No reply again from Hopkins.

'I spent the best part of the afternoon consigning pota­toes . . .'

Hopkins looked around, and down, at the little fellow.

'Best thing to do with 'em,' he said.

As Sampson grafted away with the crowbar, I heard the beat of an engine away to our right, towards the front of the rake of vans. This'll put a crimp in, I
thought ...
If they're going to pull the vans
away ...
Sampson continued to labour with the jemmy, and curse at the lock, while the talkative lit­tle clerk tried his luck with me:

'We had a new lad on this week,' he said. 'Silly bugger was charging for the weight of the sacks as well as the spuds.'

He looked up at me.

'You don't do that.'

'I know,' I said, and watched Miles Hopkins as I did so, but his eyes were stuck on Sampson. I wanted to say to the goods clerk: I'm on your side, pal, but then I thought: I'm not on his side. My job is to see him put away. I thought of asking his name - for the report - but he wouldn't have given it, and I would hardly have been able to bear hearing it if he had.

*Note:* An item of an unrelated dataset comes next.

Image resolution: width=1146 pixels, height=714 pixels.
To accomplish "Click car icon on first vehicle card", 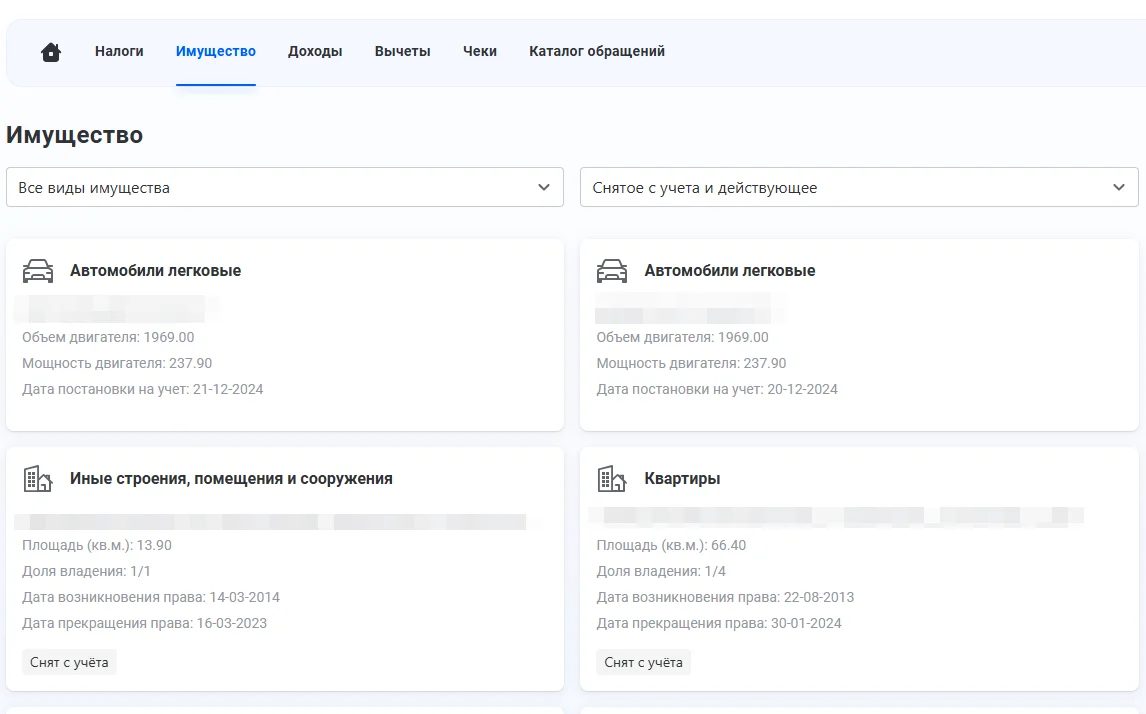I will [x=38, y=271].
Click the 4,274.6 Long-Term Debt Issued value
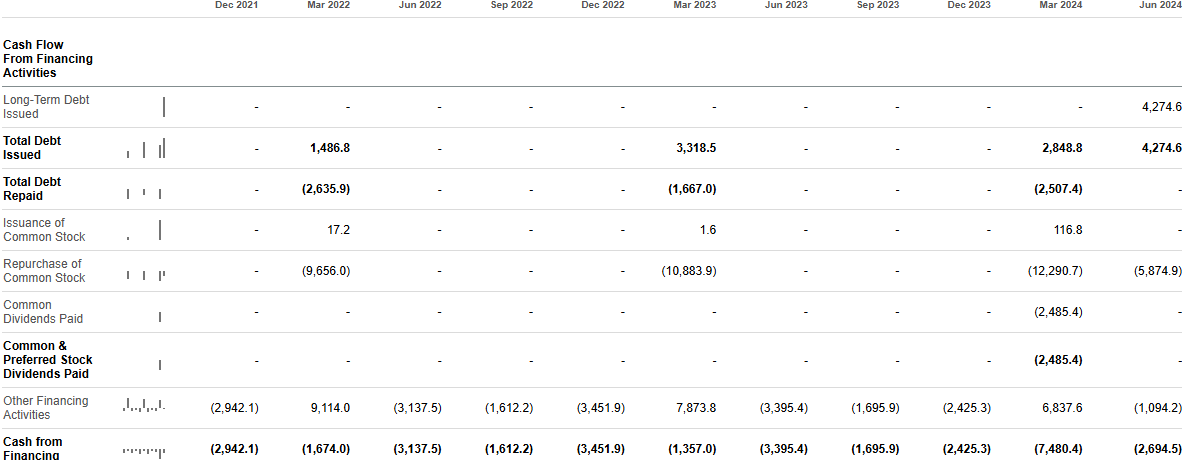The width and height of the screenshot is (1187, 460). point(1161,107)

I looked again at the van. Acetylene was used to give light, but it could also be used in place of coal gas for burning through metal and
was
so used in any up-to-date engine shed. I looked down at the clerk: 'How long you been with the company?' I asked him.

'Nigh on forty year, and no bloody pay increase in ten. Four nippers I have, it just won't
do ...
A fellow must keep his soul in his body. How long you been working for Mr Duncannon?'

He was nodding towards Sampson; this was evidently the name he knew him by.

'About an hour,' I said.

Sampson had climbed down from the van, the door still fast. But no: as he raised his lamp, I could see that the lock was busted, that the thin wire of the seal was floating in the wind as Sampson drew back the great sliding door like a mesmerist revealing something miraculous. I could make out only blackness inside, though.

'Bingo!' said the clerk. 'Nobbut six penn'orth o' steel, those padlocks!'

As Sampson strode back towards us, there came a jangle from the right hand end of the rake. He wheeled about at the noise, and the vans jumped . . . then they settled again.

'They'll not move till midnight, I swear,' said the clerk.

Sampson had the crowbar raised as he closed on the clerk.

'I'll bloody coffin you,' he was saying.

'I en't lying,' said the clerk. I'd taken his constant nattering as a sign of nerves, but he was turning out to have a lot of neck.

'How much money have you had off us?' said Sampson, still with the crowbar raised.